China calls for ‘critical’ IMF reforms to mirror economic prowess, a collective Asian voice


China holds 6.09 per cent voting power in the Washington-based fund, far lower than the 16.5 per cent share held by the United States, which effectively gives it veto power, with major decisions at the IMF requiring 85 per cent to be in favour for a motion to be approved.

The quota reform is critical to the IMF’s governance representation and legitimacy

Pan Gongsheng, PBOC

The quota is far lower than China’s share in the global economic output, which stands at about 18 per cent.

“The quota reform is critical to the IMF’s governance representation and legitimacy,” Pan told a panel on Asian financial stability.

The fund concluded its latest round of quota reviews in December, but no decision has been made about any adjusted distribution.

According to President Xi Jinping’s financial superpower vision rolled out at October’s central financial work conference, a part of it would be to grow the weight of the world’s second-largest economy in international finance.

Beijing is challenging US dominance, but it also has to ensure fairness as China’s growing say won’t become another unfair dominance

Rui Meng, China Europe International Business School

“Finance has become one of the hotly-contested realms in superpower rivalry,” Xi said in Excerpts of Xi Jinping’s Speeches on Finance Work, a newly published book summarising his financial instructions.

In another session at Central Party School – the higher education institution which trains Chinese Communist Party officials – in January, Xi said “having a strong voice and ability to deploy its influence in the formulation of global financial rules is one of the core attributes of a financial superpower”.

Rui Meng, a professor with the China Europe International Business School, said China stands to be the biggest beneficiary of the upcoming quota adjustment and capital injection for a more proportionate mix of voting powers at the IMF.

“Beijing is challenging US dominance, but it also has to ensure fairness as China’s growing say won’t become another unfair dominance,” Rui said.

“That’s why Pan has stressed a collective Asian voice and approach that has wider support and is more sustainable.”
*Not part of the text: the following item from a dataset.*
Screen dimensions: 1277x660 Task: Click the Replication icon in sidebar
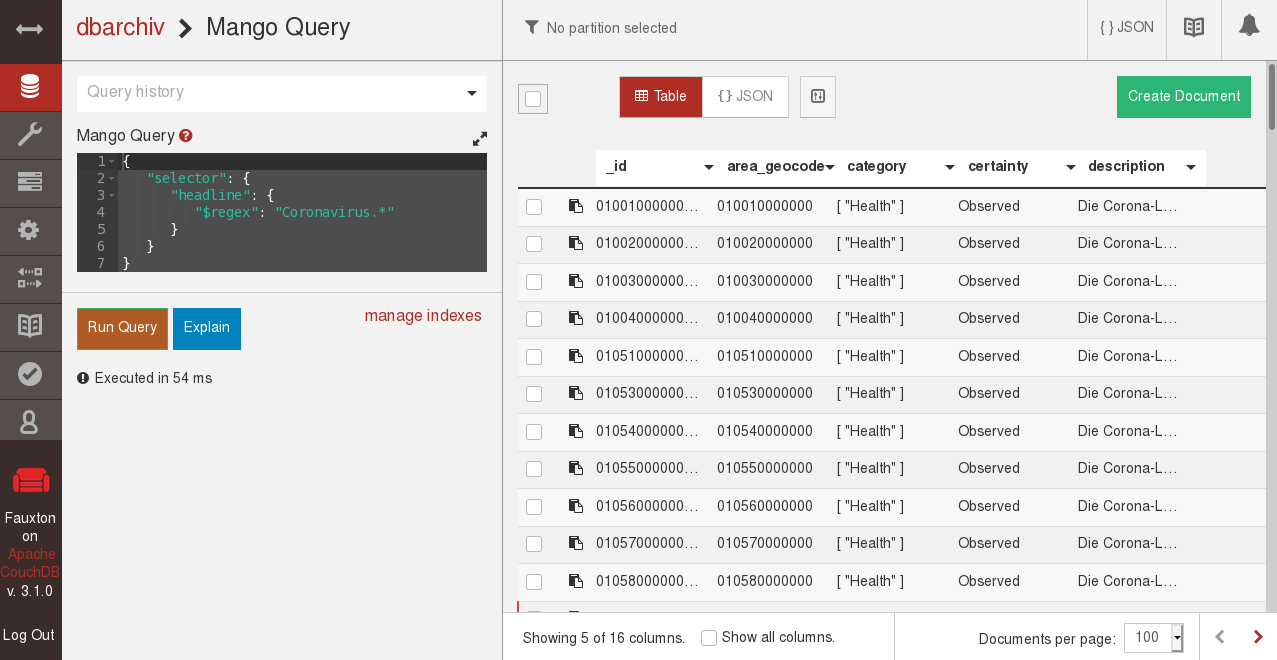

In Boao, Pan appealed to panellists, including central bank officials from Indonesia, Singapore and Mongolia, to dovetail efforts to expedite quota realignment, including a new formula, to reflect the weight of Asian countries and emerging markets.
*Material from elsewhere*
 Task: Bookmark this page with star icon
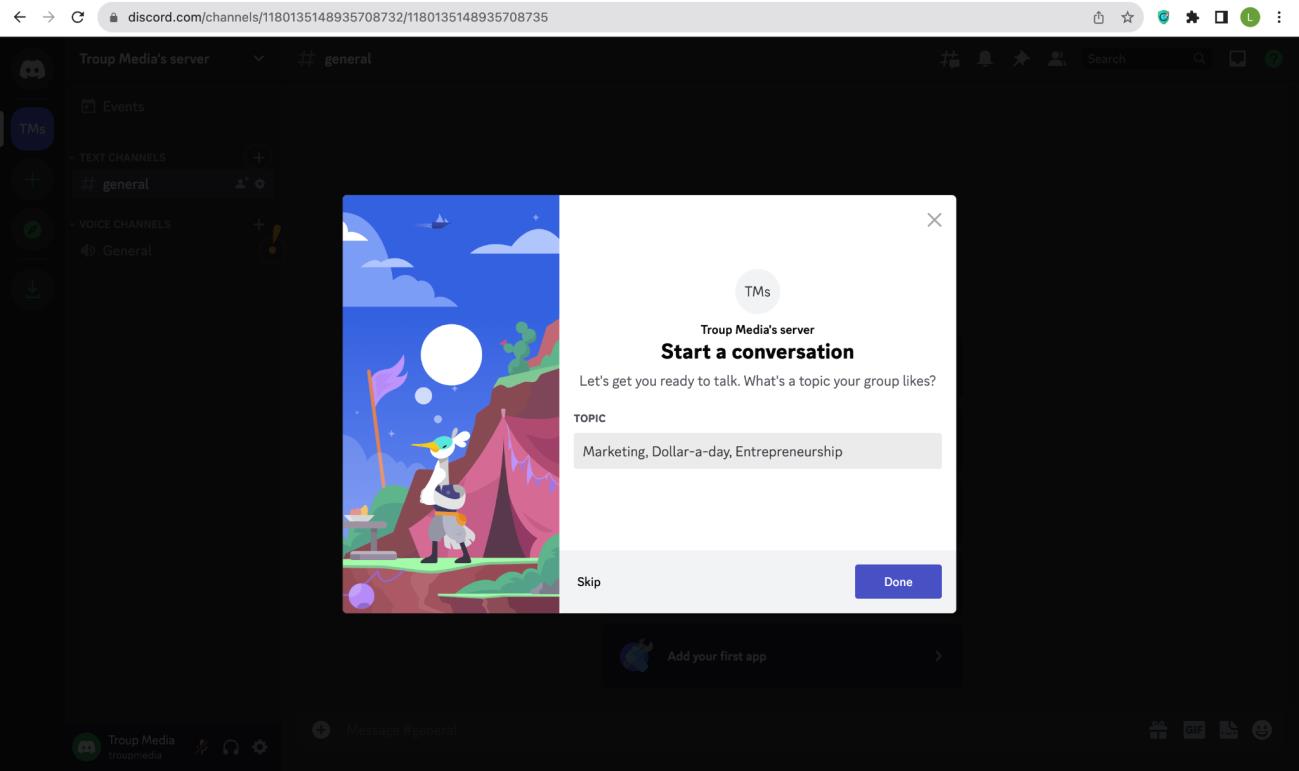pyautogui.click(x=1127, y=17)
Beijing has also pinned more hope on strengthening regional deals, including the Chiang Mai Initiative (CMI).

The initiative is a currency swap arrangement pooling China, the 10 Southeast Asian nations, Japan and South Korea.

Specific ways to introduce a freely usable currency are being discussed

Pan Gongsheng, PBOC

“The CMI is in line with new changes in the international monetary system and the characteristics of the region as a stabiliser,” Pan added.
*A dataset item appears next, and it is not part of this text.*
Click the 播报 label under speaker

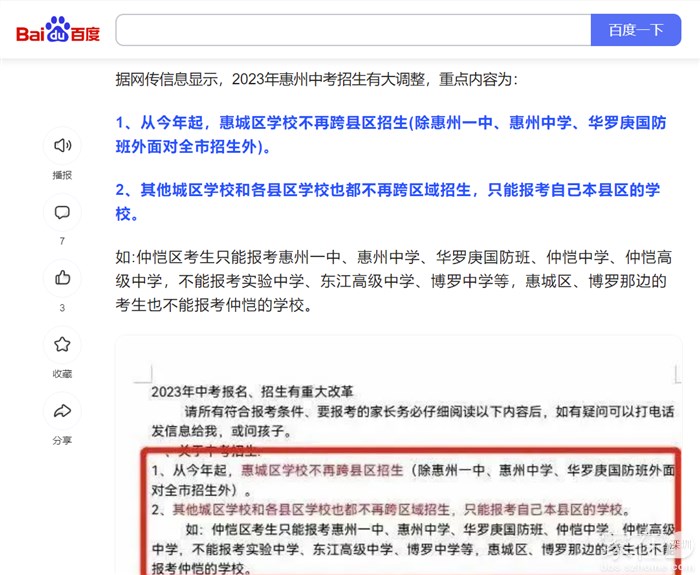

“Specific ways to introduce a freely usable currency are being discussed. This will further serve the region with freely usable currencies and improve the flexibility and accessibility of investment.”

The Chinese central bank governor also hailed the “common will” in the region to explore the possibility of establishing international financial mechanisms and institutions dedicated to Asia, as he commented on the calls for the establishment of new legal entities to strengthen Asia’s financial safety net.

The PBOC has already signed local currency swap agreements worth 4 trillion yuan (US$554 billion) with 29 countries and regions, with the deals forming a key part of the international bailout efforts led by the IMF to help member countries fight economic or financial crises.